Deatrich Wise

No. 78
- Position: Defensive tackle

Personal information
- Born: May 6, 1965 (age 60)
- Listed height: 6 ft 4 in (1.93 m)
- Listed weight: 275 lb (125 kg)

Career information
- High school: Evergreen (Evergreen, Alabama)
- College: Jackson State
- NFL draft: 1988: 9th round, 242nd overall pick

Career history

Playing
- Seattle Seahawks (1988)*; New Orleans Saints (1989)*; BC Lions (1990–1991); Tampa Bay Storm (1992–1995);
- * Offseason and/or practice squad member only

Coaching
- Jackson State Tigers (1992–1993) (Asst); Tampa Bay Storm (1994–1995) (OL / DL); Delaware State Hornets (1997–1999) (Asst); Grand Rapids Rampage (1999–2000) (OL / DL); Norfolk Nighthawks (2000) (HC); I. C. Norcom High School (2004–2006) (HC); Dallas Desperados (2007–2008) (Asst);

Awards and highlights
- 2× ArenaBowl champion (1993, 1995); First-team All-Arena (1993);
- Stats at ArenaFan.com

= Deatrich Wise =

American gridiron football player and coach (born 1965)

Deatrich Wise (born May 6, 1965) is an American former professional football defensive tackle who played for the BC Lions of the Canadian Football League (CFL) and the Tampa Bay Storm of the Arena Football League (AFL).

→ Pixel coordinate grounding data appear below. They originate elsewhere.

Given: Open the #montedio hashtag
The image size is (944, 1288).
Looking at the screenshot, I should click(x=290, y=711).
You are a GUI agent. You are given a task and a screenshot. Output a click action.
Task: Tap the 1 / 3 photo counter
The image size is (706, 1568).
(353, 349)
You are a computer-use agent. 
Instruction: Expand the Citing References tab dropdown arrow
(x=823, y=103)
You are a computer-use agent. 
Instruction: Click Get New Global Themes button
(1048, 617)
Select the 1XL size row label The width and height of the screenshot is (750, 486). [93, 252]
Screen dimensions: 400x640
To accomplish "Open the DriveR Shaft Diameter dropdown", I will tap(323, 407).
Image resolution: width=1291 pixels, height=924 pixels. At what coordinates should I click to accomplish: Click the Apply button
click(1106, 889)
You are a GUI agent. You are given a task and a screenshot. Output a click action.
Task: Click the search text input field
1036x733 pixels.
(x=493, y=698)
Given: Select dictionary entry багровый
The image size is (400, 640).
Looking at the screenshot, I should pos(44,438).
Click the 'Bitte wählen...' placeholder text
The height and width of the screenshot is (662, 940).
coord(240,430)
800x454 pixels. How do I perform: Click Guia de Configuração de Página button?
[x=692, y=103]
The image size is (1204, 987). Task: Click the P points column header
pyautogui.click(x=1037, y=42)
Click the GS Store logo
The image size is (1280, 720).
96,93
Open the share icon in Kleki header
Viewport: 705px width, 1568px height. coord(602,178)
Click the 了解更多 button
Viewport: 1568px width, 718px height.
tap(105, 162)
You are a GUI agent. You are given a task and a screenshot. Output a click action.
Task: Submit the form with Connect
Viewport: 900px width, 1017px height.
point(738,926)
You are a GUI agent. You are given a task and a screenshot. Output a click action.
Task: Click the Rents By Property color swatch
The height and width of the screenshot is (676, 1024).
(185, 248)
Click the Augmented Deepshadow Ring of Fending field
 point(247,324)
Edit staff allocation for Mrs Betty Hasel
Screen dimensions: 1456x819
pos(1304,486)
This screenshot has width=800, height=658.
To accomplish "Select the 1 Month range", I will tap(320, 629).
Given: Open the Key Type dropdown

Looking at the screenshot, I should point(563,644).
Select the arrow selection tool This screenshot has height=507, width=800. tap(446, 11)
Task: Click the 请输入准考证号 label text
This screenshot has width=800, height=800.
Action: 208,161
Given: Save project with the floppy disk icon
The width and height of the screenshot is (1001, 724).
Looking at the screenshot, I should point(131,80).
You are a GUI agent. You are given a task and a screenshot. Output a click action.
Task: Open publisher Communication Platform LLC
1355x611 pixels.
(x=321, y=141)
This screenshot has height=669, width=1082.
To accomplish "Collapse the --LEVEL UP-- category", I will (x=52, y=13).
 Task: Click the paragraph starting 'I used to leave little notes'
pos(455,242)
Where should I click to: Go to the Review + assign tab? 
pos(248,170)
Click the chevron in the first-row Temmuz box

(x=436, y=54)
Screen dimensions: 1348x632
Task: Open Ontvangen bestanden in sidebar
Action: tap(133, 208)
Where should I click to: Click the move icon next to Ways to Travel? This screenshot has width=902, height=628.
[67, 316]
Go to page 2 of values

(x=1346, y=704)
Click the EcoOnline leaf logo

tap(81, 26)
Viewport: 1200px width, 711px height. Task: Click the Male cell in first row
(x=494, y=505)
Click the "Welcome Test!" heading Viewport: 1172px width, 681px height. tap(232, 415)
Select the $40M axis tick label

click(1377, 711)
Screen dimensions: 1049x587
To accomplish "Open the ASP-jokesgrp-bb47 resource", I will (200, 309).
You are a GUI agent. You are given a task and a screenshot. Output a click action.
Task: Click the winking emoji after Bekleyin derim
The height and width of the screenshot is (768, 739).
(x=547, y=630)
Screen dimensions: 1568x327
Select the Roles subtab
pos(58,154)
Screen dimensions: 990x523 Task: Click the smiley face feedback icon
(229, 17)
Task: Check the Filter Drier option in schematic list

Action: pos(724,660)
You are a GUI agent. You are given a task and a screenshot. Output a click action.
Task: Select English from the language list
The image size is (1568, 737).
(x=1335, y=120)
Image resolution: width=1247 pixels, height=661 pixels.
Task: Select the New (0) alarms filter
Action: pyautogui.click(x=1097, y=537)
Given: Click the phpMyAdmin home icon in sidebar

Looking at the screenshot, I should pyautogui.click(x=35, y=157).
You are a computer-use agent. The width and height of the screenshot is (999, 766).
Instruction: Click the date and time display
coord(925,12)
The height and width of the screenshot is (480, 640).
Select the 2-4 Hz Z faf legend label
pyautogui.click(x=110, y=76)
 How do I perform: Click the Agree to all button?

He was selected by the Seattle Seahawks in the ninth round of the 1988 NFL draft. He played college football at Alabama State University and Jackson State University.

==Early life==
Wise played high school football at Evergreen High School in Evergreen, Alabama. He played on the offensive and defensive lines as well as spending time as a placekicker. He received the Defensive Lineman of the Year Award, and the Wendell Hart Memorial Trophy for Most Valuable Player in 1983.

==College career==
Wise first played college football for the Alabama State Hornets of Alabama State University. He transferred to play for the Jackson State Tigers of Jackson State University. The Tigers made the NCAA Division I-AA football playoffs in 1985, 1986 and 1987.

==Professional career==
Wise was selected by the Seattle Seahawks in the ninth round with the 242nd pick in the 1988 NFL draft. He spent time with the New Orleans Saints in 1989. He played for the BC Lions from 1990 to 1991. Wise was a member of the Tampa Bay Storm from 1992 to 1995, earning first-team All-Arena honors in 1993.

==Coaching career==
Wise was an assistant coach for the Jackson State Tigers from 1992 to 1993, working with the offensive line, defensive line and special teams. He was an offensive and defensive line coach for the Tampa Bay Storm from 1994 to 1995.

After coaching football and track for the Birmingham Public Schools System from 1996 to 1997, Wise served as an assistant coach for the Delaware State Hornets of Delaware State University from 1997 to 1999. He was an assistant offensive and defensive line coach for the Grand Rapids Rampage from 1999 to 2000. He was head coach of the Norfolk Nighthawks of the af2 from 2000 to 2001. The Nighthawks finished with an 11-11 record under Wise.

After coaching track and field and football for the Norfolk Public Schools System from 2001 to 2003, Wise was head coach at I. C. Norcom High School in Virginia from 2004 to 2006.

He served as an assistant coach for the Dallas Desperados from 2007 to 2008. He became the head coach at Coppell Middle School West in 2014.

==Personal life==
His oldest son, Deatrich Jr., was a fourth-round pick of the New England Patriots in 2017. His youngest son, Daniel, has NFL experience as well, playing for the Washington Commanders and Kansas City Chiefs.